Well-Regulated Smart Guns Are Here
The Hidden History of Guns and the 2nd Amendment
Chapter 29
Well-Regulated Smart Guns Are Here
The biggest enemy of western people is not war or terrorism, it is their own governments’ lack of regulation of public health and safety.
―British author and engineer Steven Magee
In the United States (as with every other developed country in the world), we regulate a wide variety of consumer goods. Children’s toys must be safe, designed in ways that they don’t present a choking risk and don’t contain paint or ingredients that are toxic or cancer-causing. Our furniture and carpets have to meet minimum fire standards. Cars, because they’re capable of killing people, are heavily regulated to be safer in collisions and designed with sight lines that make collisions less likely.

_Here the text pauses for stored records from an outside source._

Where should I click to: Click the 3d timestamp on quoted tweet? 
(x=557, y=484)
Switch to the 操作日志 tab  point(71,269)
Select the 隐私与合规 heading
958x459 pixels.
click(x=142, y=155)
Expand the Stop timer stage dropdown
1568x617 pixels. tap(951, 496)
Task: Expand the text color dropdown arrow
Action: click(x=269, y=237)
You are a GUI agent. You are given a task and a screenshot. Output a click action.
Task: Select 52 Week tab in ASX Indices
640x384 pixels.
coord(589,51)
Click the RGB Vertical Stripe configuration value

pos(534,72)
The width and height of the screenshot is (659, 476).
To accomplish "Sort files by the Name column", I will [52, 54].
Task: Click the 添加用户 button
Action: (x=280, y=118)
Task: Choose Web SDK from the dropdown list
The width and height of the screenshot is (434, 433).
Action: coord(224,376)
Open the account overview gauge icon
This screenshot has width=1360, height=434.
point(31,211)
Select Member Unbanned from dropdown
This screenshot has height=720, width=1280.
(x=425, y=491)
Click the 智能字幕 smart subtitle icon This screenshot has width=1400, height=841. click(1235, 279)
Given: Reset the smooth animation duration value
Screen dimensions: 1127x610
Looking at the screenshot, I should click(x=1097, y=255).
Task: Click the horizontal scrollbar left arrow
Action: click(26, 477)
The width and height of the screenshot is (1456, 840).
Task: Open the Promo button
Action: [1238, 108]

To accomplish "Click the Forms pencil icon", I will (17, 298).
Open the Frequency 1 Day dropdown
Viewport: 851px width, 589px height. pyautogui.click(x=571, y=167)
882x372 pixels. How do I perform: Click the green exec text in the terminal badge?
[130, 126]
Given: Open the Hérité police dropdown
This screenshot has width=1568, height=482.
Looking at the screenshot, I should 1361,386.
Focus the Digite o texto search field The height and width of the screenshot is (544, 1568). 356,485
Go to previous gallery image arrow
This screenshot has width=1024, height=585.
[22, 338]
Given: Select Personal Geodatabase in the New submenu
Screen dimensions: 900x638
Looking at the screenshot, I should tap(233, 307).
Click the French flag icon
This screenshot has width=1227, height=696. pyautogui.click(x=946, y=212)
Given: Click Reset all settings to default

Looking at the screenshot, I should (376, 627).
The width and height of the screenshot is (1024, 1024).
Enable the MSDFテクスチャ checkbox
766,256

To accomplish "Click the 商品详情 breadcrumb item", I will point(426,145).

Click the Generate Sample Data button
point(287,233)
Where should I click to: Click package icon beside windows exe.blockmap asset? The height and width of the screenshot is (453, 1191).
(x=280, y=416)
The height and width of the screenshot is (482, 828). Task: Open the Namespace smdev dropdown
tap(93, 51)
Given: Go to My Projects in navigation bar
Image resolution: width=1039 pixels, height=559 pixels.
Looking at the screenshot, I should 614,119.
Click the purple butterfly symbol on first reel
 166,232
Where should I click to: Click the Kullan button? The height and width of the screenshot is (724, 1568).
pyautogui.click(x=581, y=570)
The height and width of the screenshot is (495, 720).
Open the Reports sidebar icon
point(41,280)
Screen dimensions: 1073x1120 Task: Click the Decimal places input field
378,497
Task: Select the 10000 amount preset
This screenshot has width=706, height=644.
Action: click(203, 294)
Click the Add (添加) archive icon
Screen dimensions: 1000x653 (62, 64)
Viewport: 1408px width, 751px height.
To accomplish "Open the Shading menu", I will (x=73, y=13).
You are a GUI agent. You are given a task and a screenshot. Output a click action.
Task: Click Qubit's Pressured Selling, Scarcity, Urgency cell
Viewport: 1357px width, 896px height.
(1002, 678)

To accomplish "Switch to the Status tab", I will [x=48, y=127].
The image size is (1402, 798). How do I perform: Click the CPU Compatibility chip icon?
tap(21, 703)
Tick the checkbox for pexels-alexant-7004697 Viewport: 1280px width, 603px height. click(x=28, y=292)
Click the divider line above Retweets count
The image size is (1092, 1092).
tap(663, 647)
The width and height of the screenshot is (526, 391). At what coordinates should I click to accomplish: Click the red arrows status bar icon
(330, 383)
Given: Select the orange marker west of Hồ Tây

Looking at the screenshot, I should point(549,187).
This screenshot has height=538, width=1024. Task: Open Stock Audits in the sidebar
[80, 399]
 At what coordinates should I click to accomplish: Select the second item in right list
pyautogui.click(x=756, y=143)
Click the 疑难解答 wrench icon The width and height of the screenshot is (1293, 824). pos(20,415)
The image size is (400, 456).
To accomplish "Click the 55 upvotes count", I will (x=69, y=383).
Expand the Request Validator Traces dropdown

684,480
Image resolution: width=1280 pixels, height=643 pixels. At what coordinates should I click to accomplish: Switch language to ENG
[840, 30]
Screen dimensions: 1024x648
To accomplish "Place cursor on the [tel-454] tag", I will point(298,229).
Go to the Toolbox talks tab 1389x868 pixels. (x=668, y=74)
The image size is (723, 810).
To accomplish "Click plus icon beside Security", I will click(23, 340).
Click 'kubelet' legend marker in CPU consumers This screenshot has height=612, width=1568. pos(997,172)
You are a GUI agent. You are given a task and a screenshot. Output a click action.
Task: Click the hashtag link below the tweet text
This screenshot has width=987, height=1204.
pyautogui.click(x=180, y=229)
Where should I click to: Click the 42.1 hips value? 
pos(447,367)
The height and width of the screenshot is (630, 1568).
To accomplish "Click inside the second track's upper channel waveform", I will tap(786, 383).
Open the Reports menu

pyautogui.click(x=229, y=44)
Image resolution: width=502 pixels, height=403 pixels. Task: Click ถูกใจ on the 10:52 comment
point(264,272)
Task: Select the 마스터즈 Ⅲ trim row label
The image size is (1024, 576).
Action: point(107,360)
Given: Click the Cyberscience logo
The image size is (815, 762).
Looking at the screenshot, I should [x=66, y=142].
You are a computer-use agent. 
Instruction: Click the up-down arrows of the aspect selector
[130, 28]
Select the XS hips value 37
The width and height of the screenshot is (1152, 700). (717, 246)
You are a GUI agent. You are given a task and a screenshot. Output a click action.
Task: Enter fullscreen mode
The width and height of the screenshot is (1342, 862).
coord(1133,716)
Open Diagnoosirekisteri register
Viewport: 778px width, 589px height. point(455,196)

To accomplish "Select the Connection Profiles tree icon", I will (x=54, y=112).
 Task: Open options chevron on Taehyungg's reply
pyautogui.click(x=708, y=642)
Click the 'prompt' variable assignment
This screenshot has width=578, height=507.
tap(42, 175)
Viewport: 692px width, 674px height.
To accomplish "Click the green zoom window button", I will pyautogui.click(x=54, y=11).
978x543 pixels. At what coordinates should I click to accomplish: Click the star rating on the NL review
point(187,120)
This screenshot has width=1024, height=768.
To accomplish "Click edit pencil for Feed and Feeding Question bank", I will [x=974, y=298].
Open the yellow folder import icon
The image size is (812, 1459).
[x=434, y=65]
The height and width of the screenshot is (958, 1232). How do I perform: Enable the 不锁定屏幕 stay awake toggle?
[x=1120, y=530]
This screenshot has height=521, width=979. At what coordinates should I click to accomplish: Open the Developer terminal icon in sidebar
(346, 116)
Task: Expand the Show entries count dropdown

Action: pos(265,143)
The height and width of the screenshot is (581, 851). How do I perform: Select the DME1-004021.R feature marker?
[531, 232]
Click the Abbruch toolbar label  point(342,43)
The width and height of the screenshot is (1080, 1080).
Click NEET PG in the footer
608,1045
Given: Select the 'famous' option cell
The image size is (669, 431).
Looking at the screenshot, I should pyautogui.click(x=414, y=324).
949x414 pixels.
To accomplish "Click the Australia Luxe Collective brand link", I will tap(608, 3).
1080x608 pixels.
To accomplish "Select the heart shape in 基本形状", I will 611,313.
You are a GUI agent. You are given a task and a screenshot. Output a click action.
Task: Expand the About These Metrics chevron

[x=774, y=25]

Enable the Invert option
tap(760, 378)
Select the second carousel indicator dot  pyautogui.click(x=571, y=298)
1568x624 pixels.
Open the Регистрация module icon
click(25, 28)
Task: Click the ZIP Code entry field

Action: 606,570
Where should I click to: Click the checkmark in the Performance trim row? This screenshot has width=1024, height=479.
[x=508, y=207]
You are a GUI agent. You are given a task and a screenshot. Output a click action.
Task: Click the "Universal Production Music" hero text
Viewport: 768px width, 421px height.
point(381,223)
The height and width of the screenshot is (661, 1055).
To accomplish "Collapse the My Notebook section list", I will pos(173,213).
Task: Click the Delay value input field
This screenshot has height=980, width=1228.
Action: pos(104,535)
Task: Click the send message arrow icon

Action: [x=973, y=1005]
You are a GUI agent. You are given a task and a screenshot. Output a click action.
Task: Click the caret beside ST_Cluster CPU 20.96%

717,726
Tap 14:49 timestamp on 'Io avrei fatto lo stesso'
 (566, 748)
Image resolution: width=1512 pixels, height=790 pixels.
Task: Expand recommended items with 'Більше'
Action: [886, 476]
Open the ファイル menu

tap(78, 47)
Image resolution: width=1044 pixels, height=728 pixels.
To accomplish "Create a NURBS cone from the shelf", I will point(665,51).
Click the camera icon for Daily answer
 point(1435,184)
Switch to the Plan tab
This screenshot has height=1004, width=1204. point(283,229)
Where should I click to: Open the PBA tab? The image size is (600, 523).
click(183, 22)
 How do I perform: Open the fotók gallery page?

From the development of seat belts and airbags in cars to lawsuits that highlight safety dangers with toys and push manufacturers to improve things, virtually every time dangers are identified or new “safety” technologies become available, they’re applied to products manufactured and/or sold in America.
Except guns.
A company named Safe Gun Technology, Inc., for example, developed a fingerprint reader that’s built right into the grip on handguns and rifles, preventing the weapon from being fired by anybody except those people “authorized” to shoot it by having their fingerprints in its system.1 Their fingerprint reader, simply a flat spot on the grip where a fingertip would normally lay, can even be retrofitted onto existing weapons.
Another company, Intelligun, offers a similar fingerprint-reading product and is working with the US Army’s Armament Research, Development and Engineering Center to come up with a stock that, instead of recognizing fingerprints (which can be obscured by dirt, etc.), measures exactly how and where the authorized user grips his or her gun, another biometric measure that’s highly personalized.
Radio frequency identification (RFID) recognition of a gun’s owner, thus unlocking the weapon, has become a mature industry; TriggerSmart Technologies sells a gun that unlocks when handled by a user who’s wearing a ring that the gun recognizes. The Germany company Armatix sells a gun that unlocks by RFID with a watch worn by the owner.
Microstamping is a technology whereby the firing pin has a tiny serial number etched into it, which transfers to the bullet when it’s struck by the pin, leaving a dent with the number on it. This allows law enforcement to instantly identify the gun from which the bullet was fired and, if it’s registered, instantly identify the owner as well. California passed a law in 2007 to mandate this and was immediately sued; however, the law withstood judicial review.
But none of these technologies are making any significant inroads in the American gun market. In fact, gun dealers who’ve tried to sell these products have been threatened, including explicit death threats.
Fortune magazine reported on a man named “Doug” who started and ran a website, now closed, at smartgunz.com, that promoted safer guns and offered the Armatix (RFID with a watch) gun for sale. He wouldn’t give his last name to Fortune, though, because he feared for his life.
As Roger Parloff wrote in Fortune, “And that’s why Doug has to be so hush-hush. If his last name were made public, people would try to put him out of business and, perhaps, threaten to kill him. That’s what happened to the last two gun dealers who tried to sell this gun.”2
It’s as if the car industry had succeeded in their 1970s campaign against having to put seat belts and airbags into cars, and thus instead of only around 35,000 people a year dying in car crashes, the number was two or three times that. And car enthusiasts or agents of the auto industry were threatening the lives of people offering to sell aftermarket seat belts or running websites advocating for them.
Senator Elizabeth Warren, D-Mass., introduced legislation requiring one of these sorts of safety devices to be built into any new guns sold in America; Republican leadership in the Senate refused to even consider it in committee, much less bring it to the floor for a vote.
“Gun violence has become far too common in America,” Warren said when introducing another law that would close the gun-show loophole. “Thoughts and prayers just aren't enough. Congress has a moral responsibility to take common sense actions to stop this epidemic. . . . [I]t’s time to take these weapons of war off of our streets. And we need to do more to fix our broken background check system, to keep guns away from felons and other dangerous people.”3
It’s time to regulate guns in the United States. Variations on the word “regulate” appear eight times in the body of the Constitution and, ironically, in the Second Amendment. There’s no practical or legal impediment to regulating guns to make them safer—except the lobbying power of the gun industry and the few gun owners who behave like cultists.